Este debería ser ese año en el que empiezo a pensar con mi coño, y dejo de pensar con la cabeza de otro. Porque a mí no me piensa nadie. No soy una prioridad, esos son los hechos. Pero que debe ser algo que desprendo, con mi mal disimulada falta de confianza. Me mino la moral sin darme cuenta, porque me dejo no ser nadie en las manos de cualquiera. Como si cualquiera de esos mierdas te mereciera un sólo trocito de pensamientos negros y espirales.
Que las dependencias son mías, mis demonios míos, mis paranoias, mías.
Pero que soy mucho más que todo eso que se ve, primitos. Que eso, ya se sabe también. Que al final brillo tanto que ciego, y claro.
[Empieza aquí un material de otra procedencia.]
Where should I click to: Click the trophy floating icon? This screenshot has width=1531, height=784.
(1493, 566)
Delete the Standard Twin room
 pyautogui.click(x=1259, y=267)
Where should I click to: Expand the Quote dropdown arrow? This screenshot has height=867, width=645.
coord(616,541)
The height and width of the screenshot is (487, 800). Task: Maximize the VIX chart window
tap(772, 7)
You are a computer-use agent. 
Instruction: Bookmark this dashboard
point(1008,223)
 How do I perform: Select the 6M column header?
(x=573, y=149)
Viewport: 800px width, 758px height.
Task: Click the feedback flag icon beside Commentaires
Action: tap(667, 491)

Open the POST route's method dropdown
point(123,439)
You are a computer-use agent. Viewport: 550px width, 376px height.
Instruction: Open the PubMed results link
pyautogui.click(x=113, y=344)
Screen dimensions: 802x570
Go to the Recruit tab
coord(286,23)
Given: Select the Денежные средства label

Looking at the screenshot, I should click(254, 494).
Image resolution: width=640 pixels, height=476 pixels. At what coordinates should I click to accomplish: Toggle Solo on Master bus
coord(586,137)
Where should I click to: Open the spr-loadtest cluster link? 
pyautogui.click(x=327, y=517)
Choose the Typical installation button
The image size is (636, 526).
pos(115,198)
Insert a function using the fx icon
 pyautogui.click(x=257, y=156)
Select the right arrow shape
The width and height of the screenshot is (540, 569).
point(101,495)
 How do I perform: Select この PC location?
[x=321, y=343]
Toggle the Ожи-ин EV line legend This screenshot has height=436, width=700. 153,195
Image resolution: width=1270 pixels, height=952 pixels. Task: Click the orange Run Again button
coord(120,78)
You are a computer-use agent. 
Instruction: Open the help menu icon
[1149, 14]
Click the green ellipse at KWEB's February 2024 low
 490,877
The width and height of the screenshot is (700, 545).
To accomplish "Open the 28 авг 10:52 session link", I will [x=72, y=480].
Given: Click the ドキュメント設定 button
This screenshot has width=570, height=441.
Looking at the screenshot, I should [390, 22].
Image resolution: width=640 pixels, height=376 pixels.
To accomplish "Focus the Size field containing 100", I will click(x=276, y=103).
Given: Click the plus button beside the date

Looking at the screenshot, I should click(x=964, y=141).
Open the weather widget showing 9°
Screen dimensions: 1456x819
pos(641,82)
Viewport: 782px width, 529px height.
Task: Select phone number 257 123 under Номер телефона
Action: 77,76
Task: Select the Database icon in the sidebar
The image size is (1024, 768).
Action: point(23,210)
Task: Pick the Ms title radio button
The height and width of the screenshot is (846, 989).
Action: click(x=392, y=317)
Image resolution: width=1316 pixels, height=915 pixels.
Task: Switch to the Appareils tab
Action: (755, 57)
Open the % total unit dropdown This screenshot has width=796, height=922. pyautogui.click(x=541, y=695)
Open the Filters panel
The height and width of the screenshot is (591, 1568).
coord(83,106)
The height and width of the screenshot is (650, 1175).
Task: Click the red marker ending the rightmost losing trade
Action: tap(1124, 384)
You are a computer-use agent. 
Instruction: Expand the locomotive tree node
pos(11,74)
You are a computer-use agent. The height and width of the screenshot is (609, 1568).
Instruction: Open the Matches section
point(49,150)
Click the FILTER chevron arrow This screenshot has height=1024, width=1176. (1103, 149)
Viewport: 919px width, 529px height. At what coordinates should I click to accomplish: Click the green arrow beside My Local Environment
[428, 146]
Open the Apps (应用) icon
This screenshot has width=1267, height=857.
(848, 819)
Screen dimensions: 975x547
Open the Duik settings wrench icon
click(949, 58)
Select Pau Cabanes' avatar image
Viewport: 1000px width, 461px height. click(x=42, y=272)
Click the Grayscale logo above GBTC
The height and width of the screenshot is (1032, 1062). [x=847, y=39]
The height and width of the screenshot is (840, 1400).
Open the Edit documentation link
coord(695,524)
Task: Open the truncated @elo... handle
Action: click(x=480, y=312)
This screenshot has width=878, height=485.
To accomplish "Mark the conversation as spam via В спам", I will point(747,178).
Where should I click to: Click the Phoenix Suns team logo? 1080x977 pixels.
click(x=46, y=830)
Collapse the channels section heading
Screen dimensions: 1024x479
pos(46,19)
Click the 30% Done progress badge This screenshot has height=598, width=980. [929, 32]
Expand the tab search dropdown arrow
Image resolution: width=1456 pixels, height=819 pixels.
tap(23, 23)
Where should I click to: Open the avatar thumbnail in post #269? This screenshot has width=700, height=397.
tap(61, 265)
El resplandor no te deja ver la magia, gilipollas. Porque no cualquier ojo puede ver las corrientes. Porque los destellos de energía amarilla y azul sólo los ve el que se lo merece. Y que eh. Aún así, a veces, tampoco se les permite verme en toda mi fluidez.
Y cómo se les va a permitir. Soy como la hija de una vampira con el puto Satán, plebeyos. A lo mejor todo eso que me mina la moral es justo lo que debería. Hacerme arder en vez de brillar. Yo no me dejo conocer, pero sé lo que soy. Es más fácil no valorarme a mí, que luchar contra el hecho implacable de que soy mejor que todos vosotros. Estoy por encima pais, sobrevolando vuestros planes y pantallas, y abriendo unas alas negras para volar alto. Y cagarme en todo por encima de vuestras cabezas.